● Description of the task: Rewrite all of the records below, substituting "carry out" for each occurrence of "perform" and keeping everything else unchanged. Leave the pictures out of your answer.

┌─ Given records

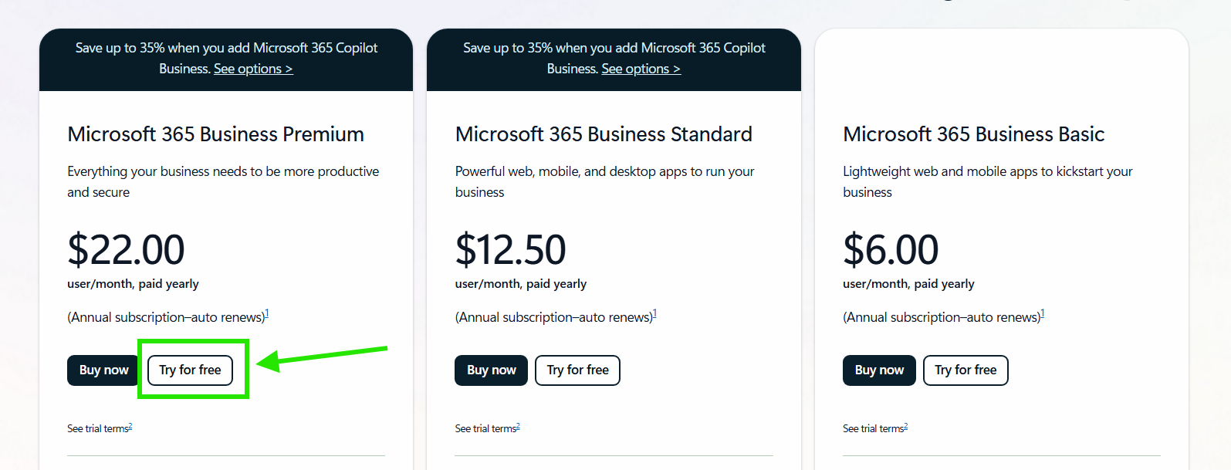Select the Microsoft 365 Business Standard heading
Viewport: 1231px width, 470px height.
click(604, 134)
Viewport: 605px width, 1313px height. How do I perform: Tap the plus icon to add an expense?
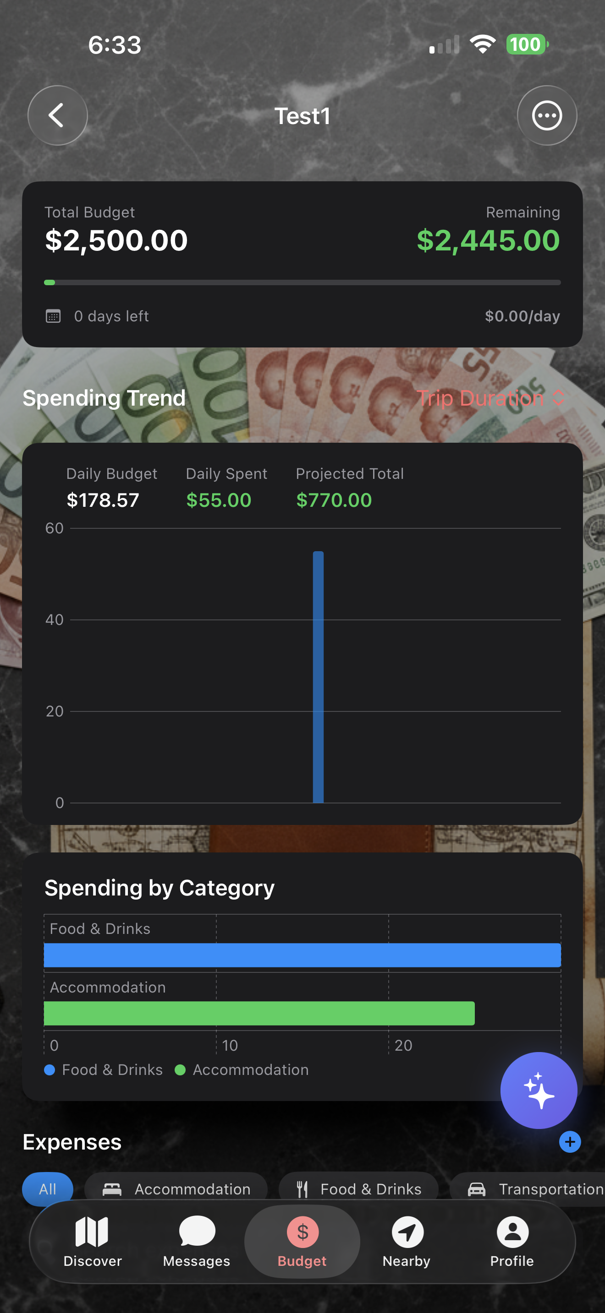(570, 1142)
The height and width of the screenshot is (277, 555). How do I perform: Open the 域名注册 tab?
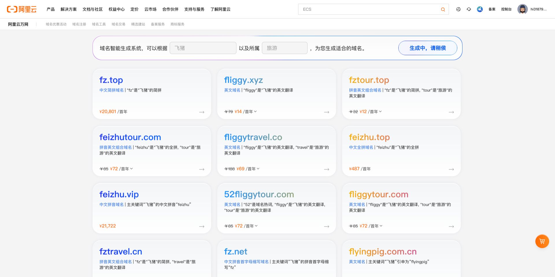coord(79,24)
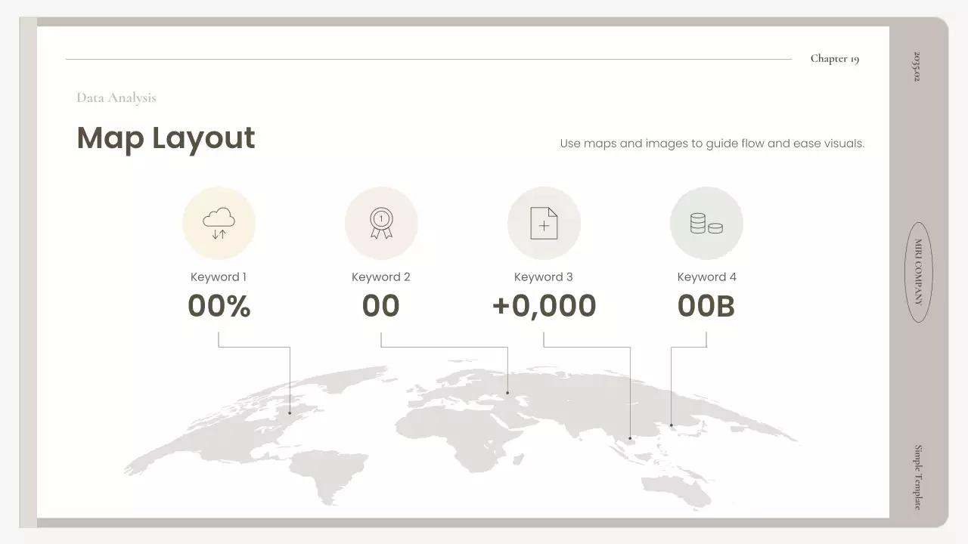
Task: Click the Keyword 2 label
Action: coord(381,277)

└─

● Solution:
Select the Microsoft 365 Business Standard heading
Viewport: 1231px width, 470px height.
click(604, 134)
Viewport: 605px width, 1313px height. How do I carry out: Tap the plus icon to add an expense?
(570, 1142)
The height and width of the screenshot is (277, 555). How do I carry out: Open the 域名注册 tab?
coord(79,24)
Task: Click the Keyword 2 label
Action: coord(381,277)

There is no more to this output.